主人公の男は、心をふたつに引き裂かれ、涙がとまらない。孤独と苦痛に苛まれ、自分を取り戻すのにどの道を進めばいいのかわからず、その答えを求めている。
聖母がそこにいるのはわかる。感じるのだ。しかし、何も答えてはくれない。心の苦しみに耐えかねた男は、次第に生きる気力を失っていく。
待てない 待てない
もうこれ以上は待てない
待てない 待てない
もうあなたを待ってはいられない
男は悲痛な気持ちを吐露する。これまで幾度となくあなた(聖母)の名前を呪ってきた。魂からの怒りに震えたこともあった。けれど、どうやら終わりが近づいているらしい。もうこの足で走ることはできない。もうこの手で弾くことはできない。この声を残して、自分は消えていく。安らかに、あなたの腕の中で。
ゴスペル調の柔らかいメロディー、エリックの伸びやかなギターのトーンが、聴く者に魂の救済を告げる。
歌詞の内容から、その救済は死によってもたらされたようにも思えるが、そうとは限らないだろう。それよりも重要なのは、この歌が男のすべての苦しみを受け入れているところだ。
80年代を通して、エリックはアルコール依存症に苦しんだ。施設に入院し、治療を受けて回復しても、素面の生活に馴染めず、再び酒に手を出してしまう。加えて妻であるパティ・ボイドとの結婚生活の破綻。また、2人の女性との間に生まれた子供の存在にも戸惑い、本人が言うところの「下降線のスパイラル」から抜け出せずにいた。
1984年、ロジャー・ウォーターズのツアーにギタリストとして参加したとき、エリックはホテルの部屋で大酒を飲み、一種のアルコール性機能障害に陥った。絶望感に襲われ、自分の生活がどれほど惨めであるかを思い知らされたという。「ホリー・マザー」が書かれたのは、そのときだった。エリックは自伝の中でこう綴っている。
「今でもこの曲が大好きなのは、それが自分の心の奥底から出た、助けを求める真剣な叫びだったことがわかっているからだ」
また、当時の日記にはこうも記されている。
「自分のすべての苦しみを音楽の中に表現したい。

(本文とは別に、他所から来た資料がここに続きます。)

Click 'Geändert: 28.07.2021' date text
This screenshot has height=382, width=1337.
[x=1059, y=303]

抑えるつもりはない。苦しんでいる他の人たちに音楽を届けて、彼らがひとりぼっちではないことを教えたい」
とてもエリックらしいと思う。自伝を読んでいると、この人はよくこれまで死なずに済んだものだと感心させられるのだが、こうした心根の優しさが、エリックの命を今日まで繋いできたのかもしれない。

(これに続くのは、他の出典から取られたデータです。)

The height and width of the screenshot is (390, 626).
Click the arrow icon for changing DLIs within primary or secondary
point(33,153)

「ホリー・マザー」は、1986年11月に発売されたアルバム『オーガスト』に収められた。その際、同年3月に自殺したザ・バンドのリチャード・マニュエルに捧げられている。エリックはどんな気持ちでこの曲と友人の死を重ね合わせたのだろう。
「もうこれ以上は待てない」そういう気持ちになることは誰しもあるだろう。辛いときはやって来ては去り、またやって来る。そうした状況において、「ホリー・マザー」は特別な歌になる。
これは心の底からの絶望と救済についての歌だ。そして、歌はその苦しみを理解し、すべてを受け入れようとする。聖母とは、この歌そのものなのかもしれない。